─── EXTRACTED DATA

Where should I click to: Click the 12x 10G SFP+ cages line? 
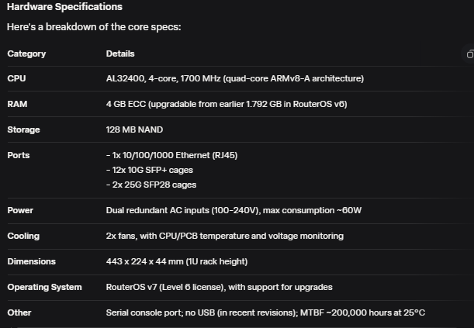(x=151, y=170)
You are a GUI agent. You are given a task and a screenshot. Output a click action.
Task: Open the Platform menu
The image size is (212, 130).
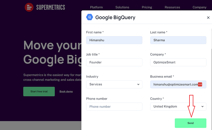tap(96, 7)
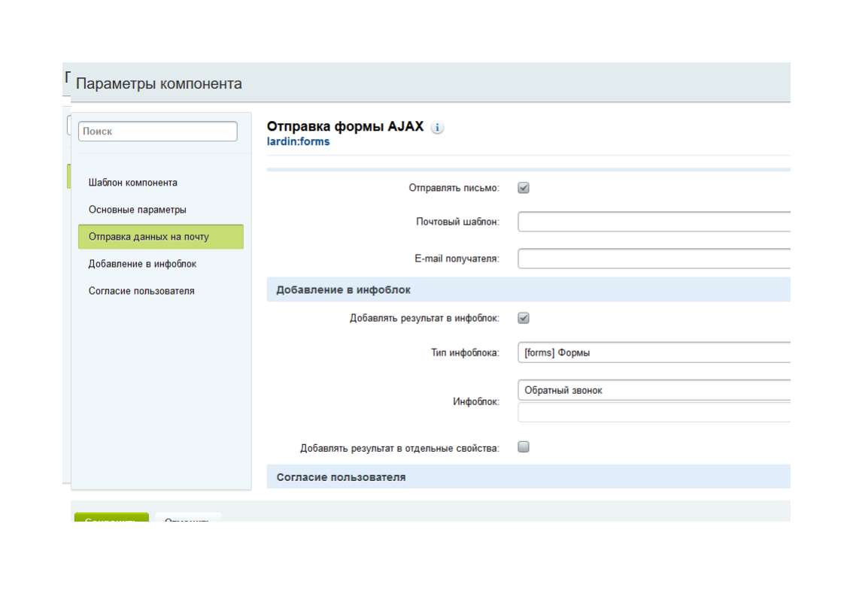Enable Добавлять результат в отдельные свойства
Viewport: 844px width, 596px height.
(524, 447)
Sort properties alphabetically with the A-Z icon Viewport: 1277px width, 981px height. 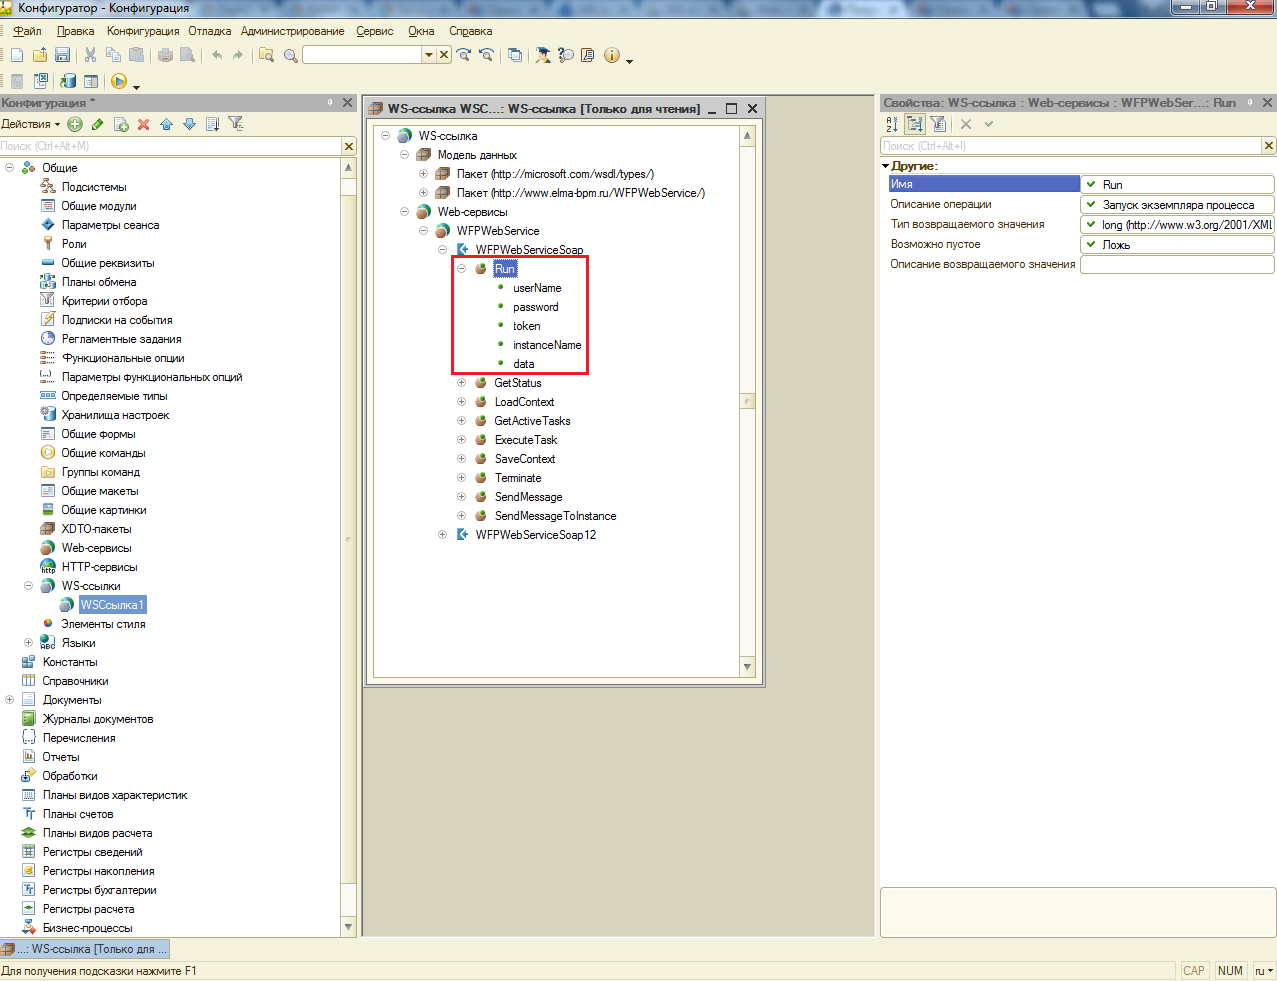892,124
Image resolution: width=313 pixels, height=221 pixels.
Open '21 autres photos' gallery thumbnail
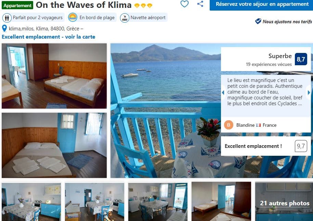pos(284,202)
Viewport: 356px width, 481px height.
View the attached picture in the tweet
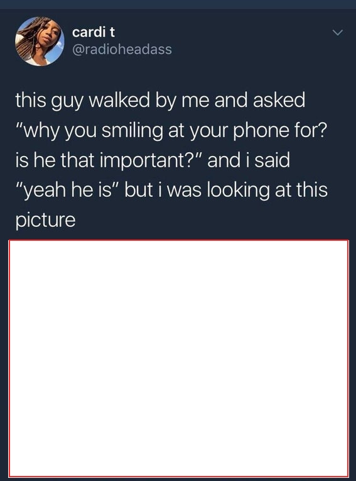(x=178, y=358)
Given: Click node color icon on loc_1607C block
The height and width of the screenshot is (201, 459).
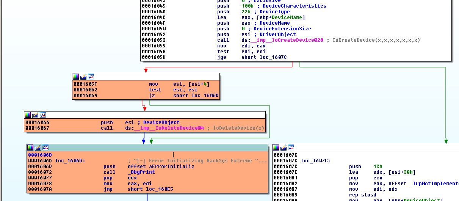Looking at the screenshot, I should [276, 148].
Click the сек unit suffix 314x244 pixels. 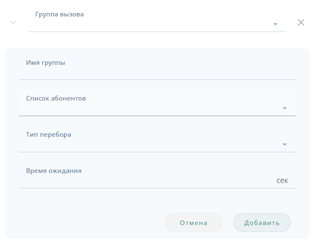(282, 181)
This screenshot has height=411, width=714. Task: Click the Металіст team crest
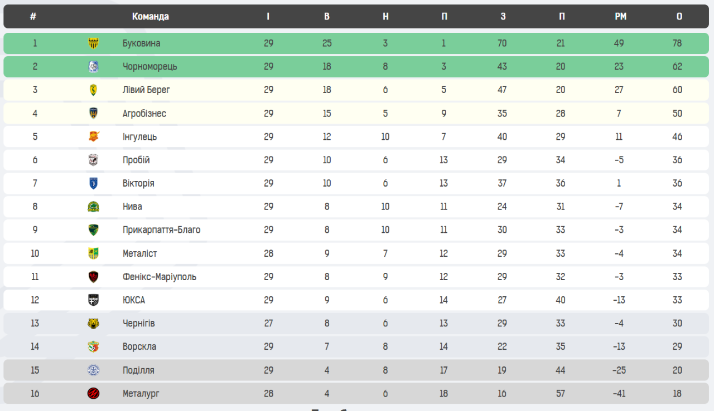(93, 253)
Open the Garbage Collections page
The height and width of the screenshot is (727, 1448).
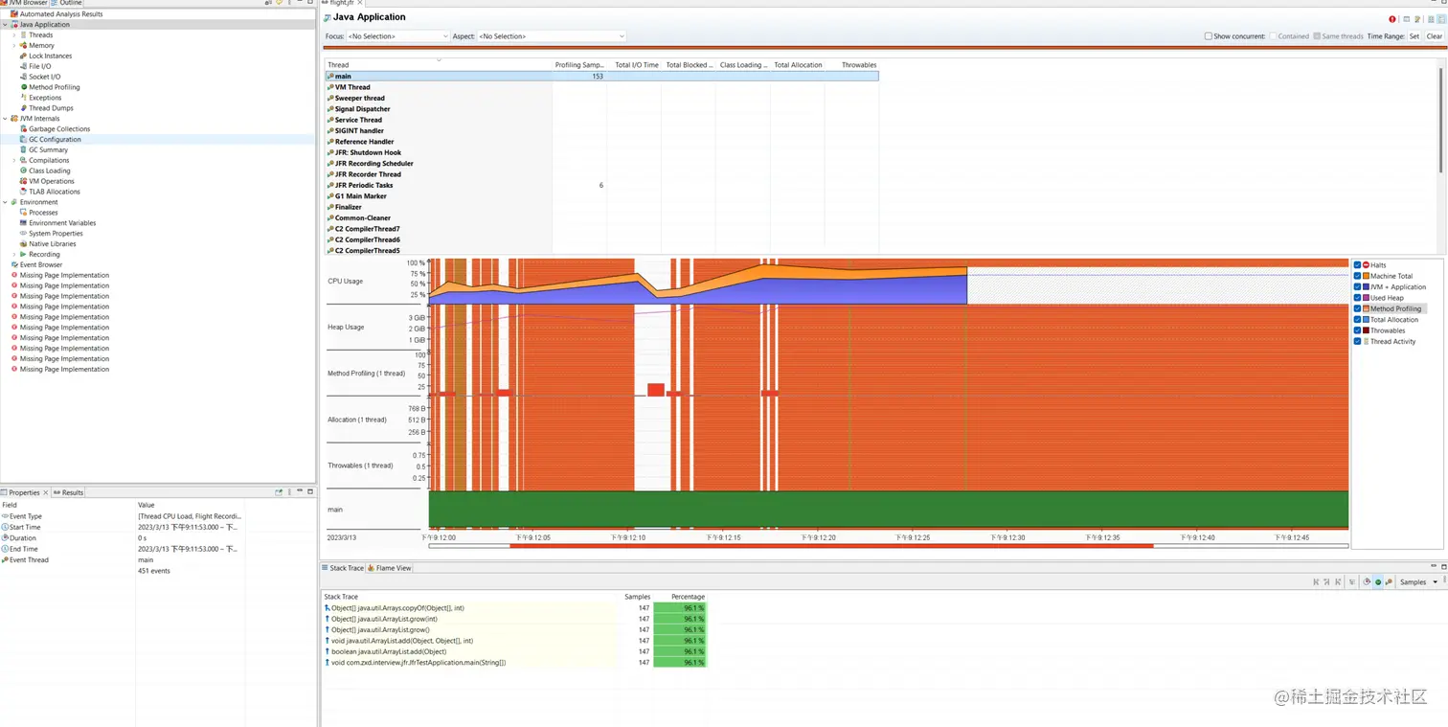point(58,128)
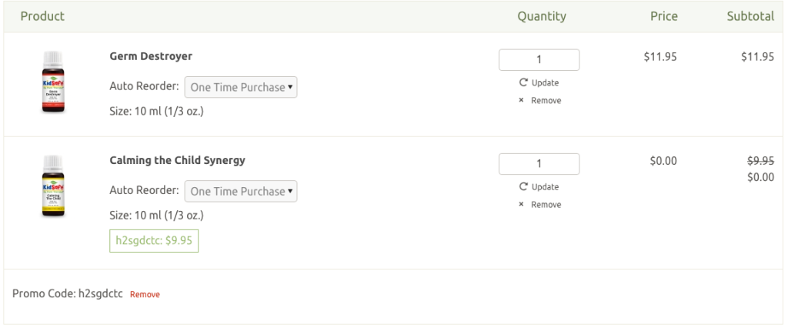Click the × remove icon for Germ Destroyer
This screenshot has width=788, height=328.
[x=523, y=101]
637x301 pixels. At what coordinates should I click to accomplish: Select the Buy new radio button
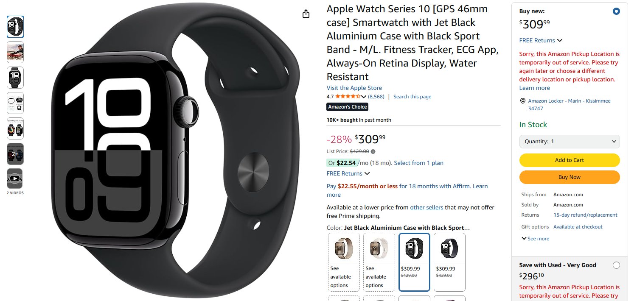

──────

* BRIEF *
In the records above, find the line that contains "Open the Garbage Collections page", then write it out along with every line after it, exactly, through the last one. Leave the pictures out.

* PROBLEM SOLUTION *
Open the Garbage Collections page
The height and width of the screenshot is (727, 1448).
point(58,128)
Click the × remove icon for Germ Destroyer
This screenshot has width=788, height=328.
[x=523, y=101]
637x301 pixels. At what coordinates should I click to accomplish: Select the Buy new radio button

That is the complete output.